_Excerpted passage:_
Tim Morris's excellent reconstruction
of the con rit as a giant marine crustacean, based upon my proposed identity for it in my 1995 book In
Search of Prehistoric Survivors (© Tim Morris)
When it debuted in his classic tome In the Wake
of the Sea-Serpents (1968), Dr Bernard Heuvelmans's bold classification of
sea serpents into no less than nine well-defined types was widely hailed within
the cryptozoological community as a milestone in cryptid research, and it is still
widely referred to today. However, the validity of certain of those sea serpent
types has subsequently been challenged by various other researchers, due to revelations that cast doubt upon or totally discredit those
types' proposed taxonomic identities.
Perhaps the most controversial of Heuvelmans's nine
sea serpent types is his many-finned sea serpent Cetioscolopendra aeliani,
for which he nominated a living species of armoured, scaly archaeocete as its
identity. Unfortunately, however, long before he had even categorised his
types, palaeontologists had already revealed that scales found in association
with certain specimens of fossil archaeocete (a primitive group of prehistoric cetaceans)

_Records supplied:_
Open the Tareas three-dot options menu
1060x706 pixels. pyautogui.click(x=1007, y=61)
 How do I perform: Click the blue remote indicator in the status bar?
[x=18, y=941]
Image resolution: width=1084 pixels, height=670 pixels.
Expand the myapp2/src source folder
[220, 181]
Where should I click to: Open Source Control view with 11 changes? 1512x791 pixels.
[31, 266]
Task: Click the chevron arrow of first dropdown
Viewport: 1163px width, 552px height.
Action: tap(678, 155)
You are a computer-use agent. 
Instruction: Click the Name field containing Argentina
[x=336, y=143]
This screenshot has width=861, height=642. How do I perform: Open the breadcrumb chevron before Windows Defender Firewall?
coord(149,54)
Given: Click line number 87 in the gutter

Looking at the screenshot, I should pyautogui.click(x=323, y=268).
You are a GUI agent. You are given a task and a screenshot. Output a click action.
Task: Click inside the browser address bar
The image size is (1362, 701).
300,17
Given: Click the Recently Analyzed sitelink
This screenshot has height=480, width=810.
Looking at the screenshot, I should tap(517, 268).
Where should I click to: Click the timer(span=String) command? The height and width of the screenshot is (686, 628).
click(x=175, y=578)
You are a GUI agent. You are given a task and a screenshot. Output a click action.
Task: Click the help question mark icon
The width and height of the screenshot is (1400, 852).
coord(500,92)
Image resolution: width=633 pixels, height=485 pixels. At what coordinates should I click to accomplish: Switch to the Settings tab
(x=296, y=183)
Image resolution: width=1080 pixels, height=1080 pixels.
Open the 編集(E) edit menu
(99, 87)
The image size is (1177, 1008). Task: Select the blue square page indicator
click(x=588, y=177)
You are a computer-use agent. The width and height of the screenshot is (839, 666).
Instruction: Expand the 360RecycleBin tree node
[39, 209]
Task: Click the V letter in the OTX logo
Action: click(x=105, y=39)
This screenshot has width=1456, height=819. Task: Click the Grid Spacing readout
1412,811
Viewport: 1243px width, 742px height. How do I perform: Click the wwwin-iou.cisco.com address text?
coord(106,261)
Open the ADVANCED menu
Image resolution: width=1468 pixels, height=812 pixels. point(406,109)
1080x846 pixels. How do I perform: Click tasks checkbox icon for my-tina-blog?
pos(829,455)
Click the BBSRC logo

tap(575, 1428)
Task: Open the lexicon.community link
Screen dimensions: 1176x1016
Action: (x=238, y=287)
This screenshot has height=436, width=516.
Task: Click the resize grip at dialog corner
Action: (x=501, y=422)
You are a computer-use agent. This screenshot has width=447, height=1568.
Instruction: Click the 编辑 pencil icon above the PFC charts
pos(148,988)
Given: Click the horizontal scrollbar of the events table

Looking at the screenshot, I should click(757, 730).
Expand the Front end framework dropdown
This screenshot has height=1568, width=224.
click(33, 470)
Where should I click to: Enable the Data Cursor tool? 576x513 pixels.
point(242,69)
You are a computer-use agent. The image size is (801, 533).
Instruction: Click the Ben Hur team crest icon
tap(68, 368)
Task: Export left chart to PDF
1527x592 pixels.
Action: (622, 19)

_Given request 1:_
In the sea serpent passage, into how many types did Heuvelmans classify sea serpents?
_Given request 2:_
Update the sea serpent passage from "Perhaps the most" to "of prehistoric cetaceans)", replacing "controversial" with "disputed".
_Given request 3:_
In the sea serpent passage, which descriptive words are applied to the species of archaeocete that Heuvelmans nominated as the identity of his many-finned sea serpent? List them all.

_Expected answer 1:_
Nine well-defined types.

_Expected answer 2:_
Perhaps the most disputed of Heuvelmans's nine
sea serpent types is his many-finned sea serpent Cetioscolopendra aeliani,
for which he nominated a living species of armoured, scaly archaeocete as its
identity. Unfortunately, however, long before he had even categorised his
types, palaeontologists had already revealed that scales found in association
with certain specimens of fossil archaeocete (a primitive group of prehistoric cetaceans)

_Expected answer 3:_
living, armoured, scaly